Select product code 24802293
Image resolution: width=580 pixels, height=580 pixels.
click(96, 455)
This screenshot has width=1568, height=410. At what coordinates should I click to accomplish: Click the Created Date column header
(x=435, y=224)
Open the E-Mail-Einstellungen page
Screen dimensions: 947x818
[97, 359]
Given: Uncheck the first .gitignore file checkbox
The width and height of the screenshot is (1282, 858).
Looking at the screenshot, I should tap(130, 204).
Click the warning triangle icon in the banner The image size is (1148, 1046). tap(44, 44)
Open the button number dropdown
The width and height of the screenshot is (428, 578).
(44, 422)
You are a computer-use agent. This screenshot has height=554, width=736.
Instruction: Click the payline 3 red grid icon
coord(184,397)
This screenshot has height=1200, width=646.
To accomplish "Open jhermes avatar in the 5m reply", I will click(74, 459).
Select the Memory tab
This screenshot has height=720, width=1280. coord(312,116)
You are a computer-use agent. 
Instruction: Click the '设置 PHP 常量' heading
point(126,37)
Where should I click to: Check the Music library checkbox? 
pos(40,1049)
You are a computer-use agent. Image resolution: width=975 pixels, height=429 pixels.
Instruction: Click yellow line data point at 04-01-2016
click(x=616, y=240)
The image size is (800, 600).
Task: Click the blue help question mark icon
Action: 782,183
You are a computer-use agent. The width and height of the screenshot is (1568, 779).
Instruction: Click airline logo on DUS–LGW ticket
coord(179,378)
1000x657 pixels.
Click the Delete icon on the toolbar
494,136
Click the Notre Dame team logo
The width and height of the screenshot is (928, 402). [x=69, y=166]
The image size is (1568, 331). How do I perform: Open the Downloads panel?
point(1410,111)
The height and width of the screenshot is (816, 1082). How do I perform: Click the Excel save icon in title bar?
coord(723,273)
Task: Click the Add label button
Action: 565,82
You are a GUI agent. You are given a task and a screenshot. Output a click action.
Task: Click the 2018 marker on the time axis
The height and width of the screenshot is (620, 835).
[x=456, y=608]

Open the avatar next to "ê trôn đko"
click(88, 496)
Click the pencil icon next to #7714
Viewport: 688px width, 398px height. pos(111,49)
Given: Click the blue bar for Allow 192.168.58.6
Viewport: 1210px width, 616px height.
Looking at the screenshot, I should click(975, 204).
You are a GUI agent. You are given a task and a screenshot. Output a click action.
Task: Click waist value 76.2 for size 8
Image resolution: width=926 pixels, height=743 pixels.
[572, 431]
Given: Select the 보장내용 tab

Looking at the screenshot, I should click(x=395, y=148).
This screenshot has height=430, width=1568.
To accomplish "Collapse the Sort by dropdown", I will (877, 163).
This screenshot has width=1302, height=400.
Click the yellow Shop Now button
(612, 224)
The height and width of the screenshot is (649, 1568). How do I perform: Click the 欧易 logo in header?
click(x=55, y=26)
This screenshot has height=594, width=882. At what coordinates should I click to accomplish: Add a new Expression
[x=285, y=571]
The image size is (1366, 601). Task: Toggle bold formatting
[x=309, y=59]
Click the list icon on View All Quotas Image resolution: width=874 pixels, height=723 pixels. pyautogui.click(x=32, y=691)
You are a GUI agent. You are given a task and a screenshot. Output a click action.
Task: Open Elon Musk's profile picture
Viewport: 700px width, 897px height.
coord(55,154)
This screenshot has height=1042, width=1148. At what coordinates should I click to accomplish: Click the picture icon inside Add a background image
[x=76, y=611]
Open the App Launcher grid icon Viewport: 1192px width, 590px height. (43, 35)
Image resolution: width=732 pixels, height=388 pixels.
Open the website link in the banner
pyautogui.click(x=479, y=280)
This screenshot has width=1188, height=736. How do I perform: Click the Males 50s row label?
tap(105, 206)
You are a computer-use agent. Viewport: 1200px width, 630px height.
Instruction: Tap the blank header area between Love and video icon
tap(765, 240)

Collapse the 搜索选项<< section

● ● ●

§ **What is expected**
Nothing but the lines from the one containing "This screenshot has width=1302, height=400." to the end of the records above should appear, each copied exactly.

§ **Response to the exercise**
This screenshot has width=1302, height=400.
Click the yellow Shop Now button
(612, 224)
The height and width of the screenshot is (649, 1568). How do I perform: Click the 欧易 logo in header?
click(x=55, y=26)
This screenshot has height=594, width=882. At what coordinates should I click to accomplish: Add a new Expression
[x=285, y=571]
The image size is (1366, 601). Task: Toggle bold formatting
[x=309, y=59]
Click the list icon on View All Quotas Image resolution: width=874 pixels, height=723 pixels. pyautogui.click(x=32, y=691)
You are a GUI agent. You are given a task and a screenshot. Output a click action.
Task: Open Elon Musk's profile picture
Viewport: 700px width, 897px height.
coord(55,154)
This screenshot has height=1042, width=1148. At what coordinates should I click to accomplish: Click the picture icon inside Add a background image
[x=76, y=611]
Open the App Launcher grid icon Viewport: 1192px width, 590px height. (43, 35)
Image resolution: width=732 pixels, height=388 pixels.
Open the website link in the banner
pyautogui.click(x=479, y=280)
This screenshot has width=1188, height=736. How do I perform: Click the Males 50s row label?
tap(105, 206)
You are a computer-use agent. Viewport: 1200px width, 630px height.
Instruction: Tap the blank header area between Love and video icon
tap(765, 240)

Collapse the 搜索选项<< section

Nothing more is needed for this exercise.